Uma nuvem de gafanhotos tem avançado em uma parte do território argentino que faz fronteira com o Brasil e com o Uruguai. A nuvem, que veio do Paraguai, chegou à província de Santa Fé, na Argentina, no dia 17. Dois dias depois, avançou pelo Rio Paraná até Corrientes. Ela tem sido monitorada desde o dia 28 de maio por produtores rurais e funcionários do governo.

Por conta dessa situação, o Serviço Nacional de Saúde e Qualidade Agro-Alimentar (Senasa), do governo da Argentina, emitiu um alerta de perigo na fronteira com o Rio Grande do Sul. Segundo projeção do país vizinho, os insetos podem chegar ao oeste do Rio Grande do Sul e de Santa Catarina, oferecendo riscos às lavouras desses estados.

O mapa de alerta (veja abaixo) mostra em uma faixa vermelha as regiões do país que estão em “perigo”. Parte delas fazem fronteira com o Rio Grande do Sul.

O Senasa afirma que a nuvem se moveu quase 100 quilômetros em um dia devido às altas temperaturas e ao vento. A extensão da nuvem detectada pode chegar a 10 quilômetros. O tempo frio e chuvoso é aguardado pelas autoridades para frear o avanço dos gafanhotos.

A tendência, conforme o Senasa, é de que a nuvem se desloque nesta terça em direção ao Sul da Argentina, mas dependerá das condições climáticas.
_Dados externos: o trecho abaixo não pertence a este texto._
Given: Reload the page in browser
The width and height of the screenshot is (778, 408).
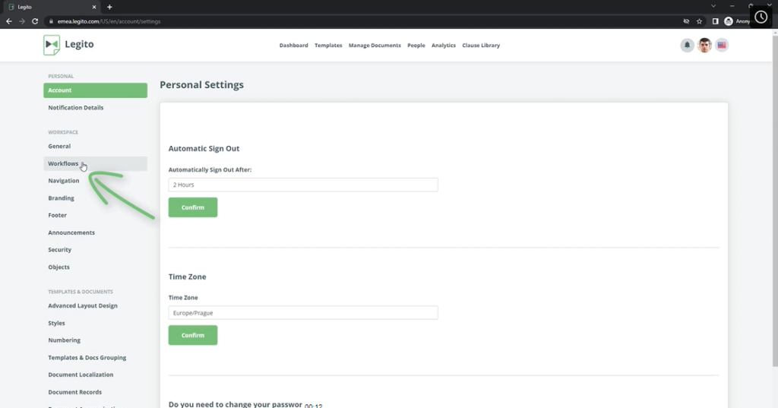Looking at the screenshot, I should click(34, 21).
Conforme o governo argentino, os insetos podem passar por vilas e cidades, mas não causam danos diretos aos seres humanos, apenas causam riscos a plantações e pastagens.
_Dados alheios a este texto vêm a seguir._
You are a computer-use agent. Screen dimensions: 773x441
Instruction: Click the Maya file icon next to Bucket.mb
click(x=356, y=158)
A nuvem de gafanhotos que avança pela Argentina já está a 130 km em linha reta do município brasileiro de Barra do Quaraí, no oeste do Rio Grande do Sul, de acordo com o último levantamento do governo argentino nesta quarta-feira (24). Para meteorologistas, a chegada vai depender da condição climática no Sul nos próximos dias.